▶ **Requirement**:
Copy out every line of the data below without changing anything.

BEGIN Data listing

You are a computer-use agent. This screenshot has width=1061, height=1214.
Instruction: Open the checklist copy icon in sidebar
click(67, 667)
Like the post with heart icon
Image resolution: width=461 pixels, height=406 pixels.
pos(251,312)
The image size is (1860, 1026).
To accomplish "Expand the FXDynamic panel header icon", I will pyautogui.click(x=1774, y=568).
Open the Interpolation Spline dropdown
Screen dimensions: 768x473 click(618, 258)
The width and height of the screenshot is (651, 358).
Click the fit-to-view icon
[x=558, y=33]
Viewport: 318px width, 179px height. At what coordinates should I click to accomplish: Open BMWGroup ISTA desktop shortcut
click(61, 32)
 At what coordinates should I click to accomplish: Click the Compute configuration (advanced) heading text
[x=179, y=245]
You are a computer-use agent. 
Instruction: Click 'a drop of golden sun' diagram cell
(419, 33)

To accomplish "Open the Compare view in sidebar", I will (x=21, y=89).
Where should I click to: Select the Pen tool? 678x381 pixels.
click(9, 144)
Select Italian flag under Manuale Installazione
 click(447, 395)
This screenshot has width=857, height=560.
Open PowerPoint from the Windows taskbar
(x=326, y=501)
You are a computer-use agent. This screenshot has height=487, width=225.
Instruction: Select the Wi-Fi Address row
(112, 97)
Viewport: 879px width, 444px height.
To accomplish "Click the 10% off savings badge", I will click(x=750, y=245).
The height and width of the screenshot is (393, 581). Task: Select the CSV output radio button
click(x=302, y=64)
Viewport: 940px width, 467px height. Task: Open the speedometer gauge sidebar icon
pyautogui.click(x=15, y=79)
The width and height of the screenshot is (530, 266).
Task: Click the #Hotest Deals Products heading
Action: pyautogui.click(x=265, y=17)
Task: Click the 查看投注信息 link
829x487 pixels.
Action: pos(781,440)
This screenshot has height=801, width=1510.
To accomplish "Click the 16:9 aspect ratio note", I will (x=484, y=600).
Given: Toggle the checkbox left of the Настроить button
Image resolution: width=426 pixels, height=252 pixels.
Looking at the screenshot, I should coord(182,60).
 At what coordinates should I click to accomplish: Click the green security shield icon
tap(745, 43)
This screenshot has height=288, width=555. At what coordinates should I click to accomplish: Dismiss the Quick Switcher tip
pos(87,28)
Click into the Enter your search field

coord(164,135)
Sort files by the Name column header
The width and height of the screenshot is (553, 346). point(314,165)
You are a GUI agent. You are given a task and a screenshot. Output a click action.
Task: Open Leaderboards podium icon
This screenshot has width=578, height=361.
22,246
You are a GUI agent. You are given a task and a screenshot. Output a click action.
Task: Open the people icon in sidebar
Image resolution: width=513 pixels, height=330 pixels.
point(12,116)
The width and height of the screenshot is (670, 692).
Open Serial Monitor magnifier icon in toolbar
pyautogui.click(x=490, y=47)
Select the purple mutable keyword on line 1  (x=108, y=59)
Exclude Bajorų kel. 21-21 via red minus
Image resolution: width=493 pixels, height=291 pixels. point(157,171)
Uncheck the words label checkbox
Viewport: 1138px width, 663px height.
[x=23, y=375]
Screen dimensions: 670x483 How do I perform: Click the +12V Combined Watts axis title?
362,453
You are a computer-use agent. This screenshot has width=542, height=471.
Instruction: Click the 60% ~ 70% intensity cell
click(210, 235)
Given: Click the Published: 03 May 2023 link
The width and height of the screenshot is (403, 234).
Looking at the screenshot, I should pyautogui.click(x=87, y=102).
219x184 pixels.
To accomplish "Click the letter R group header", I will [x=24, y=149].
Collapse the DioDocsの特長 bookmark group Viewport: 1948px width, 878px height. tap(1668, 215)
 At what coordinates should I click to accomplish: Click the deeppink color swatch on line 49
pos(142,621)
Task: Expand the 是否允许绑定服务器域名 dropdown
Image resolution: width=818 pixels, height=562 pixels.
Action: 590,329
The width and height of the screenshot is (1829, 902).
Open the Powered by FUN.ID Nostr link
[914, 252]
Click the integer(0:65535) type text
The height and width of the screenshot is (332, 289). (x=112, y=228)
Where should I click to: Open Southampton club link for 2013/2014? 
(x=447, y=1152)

END Data listing

▶ **Solution to this problem**:
You are a computer-use agent. This screenshot has width=1061, height=1214.
Instruction: Open the checklist copy icon in sidebar
click(67, 667)
Like the post with heart icon
Image resolution: width=461 pixels, height=406 pixels.
pos(251,312)
The image size is (1860, 1026).
To accomplish "Expand the FXDynamic panel header icon", I will pyautogui.click(x=1774, y=568).
Open the Interpolation Spline dropdown
Screen dimensions: 768x473 click(618, 258)
The width and height of the screenshot is (651, 358).
Click the fit-to-view icon
[x=558, y=33]
Viewport: 318px width, 179px height. At what coordinates should I click to accomplish: Open BMWGroup ISTA desktop shortcut
click(61, 32)
 At what coordinates should I click to accomplish: Click the Compute configuration (advanced) heading text
[x=179, y=245]
You are a computer-use agent. 
Instruction: Click 'a drop of golden sun' diagram cell
(419, 33)

To accomplish "Open the Compare view in sidebar", I will (x=21, y=89).
Where should I click to: Select the Pen tool? 678x381 pixels.
click(9, 144)
Select Italian flag under Manuale Installazione
 click(447, 395)
This screenshot has width=857, height=560.
Open PowerPoint from the Windows taskbar
(x=326, y=501)
You are a computer-use agent. This screenshot has height=487, width=225.
Instruction: Select the Wi-Fi Address row
(112, 97)
Viewport: 879px width, 444px height.
To accomplish "Click the 10% off savings badge", I will click(x=750, y=245).
The height and width of the screenshot is (393, 581). Task: Select the CSV output radio button
click(x=302, y=64)
Viewport: 940px width, 467px height. Task: Open the speedometer gauge sidebar icon
pyautogui.click(x=15, y=79)
The width and height of the screenshot is (530, 266).
Task: Click the #Hotest Deals Products heading
Action: pyautogui.click(x=265, y=17)
Task: Click the 查看投注信息 link
829x487 pixels.
Action: pos(781,440)
This screenshot has height=801, width=1510.
To accomplish "Click the 16:9 aspect ratio note", I will (x=484, y=600).
Given: Toggle the checkbox left of the Настроить button
Image resolution: width=426 pixels, height=252 pixels.
Looking at the screenshot, I should coord(182,60).
 At what coordinates should I click to accomplish: Click the green security shield icon
tap(745, 43)
This screenshot has height=288, width=555. At what coordinates should I click to accomplish: Dismiss the Quick Switcher tip
pos(87,28)
Click into the Enter your search field

coord(164,135)
Sort files by the Name column header
The width and height of the screenshot is (553, 346). point(314,165)
You are a GUI agent. You are given a task and a screenshot. Output a click action.
Task: Open Leaderboards podium icon
This screenshot has width=578, height=361.
22,246
You are a GUI agent. You are given a task and a screenshot. Output a click action.
Task: Open the people icon in sidebar
Image resolution: width=513 pixels, height=330 pixels.
point(12,116)
The width and height of the screenshot is (670, 692).
Open Serial Monitor magnifier icon in toolbar
pyautogui.click(x=490, y=47)
Select the purple mutable keyword on line 1  (x=108, y=59)
Exclude Bajorų kel. 21-21 via red minus
Image resolution: width=493 pixels, height=291 pixels. point(157,171)
Uncheck the words label checkbox
Viewport: 1138px width, 663px height.
[x=23, y=375]
Screen dimensions: 670x483 How do I perform: Click the +12V Combined Watts axis title?
362,453
You are a computer-use agent. This screenshot has width=542, height=471.
Instruction: Click the 60% ~ 70% intensity cell
click(210, 235)
Given: Click the Published: 03 May 2023 link
The width and height of the screenshot is (403, 234).
Looking at the screenshot, I should pyautogui.click(x=87, y=102).
219x184 pixels.
To accomplish "Click the letter R group header", I will [x=24, y=149].
Collapse the DioDocsの特長 bookmark group Viewport: 1948px width, 878px height. tap(1668, 215)
 At what coordinates should I click to accomplish: Click the deeppink color swatch on line 49
pos(142,621)
Task: Expand the 是否允许绑定服务器域名 dropdown
Image resolution: width=818 pixels, height=562 pixels.
Action: 590,329
The width and height of the screenshot is (1829, 902).
Open the Powered by FUN.ID Nostr link
[914, 252]
Click the integer(0:65535) type text
The height and width of the screenshot is (332, 289). (x=112, y=228)
Where should I click to: Open Southampton club link for 2013/2014? 
(x=447, y=1152)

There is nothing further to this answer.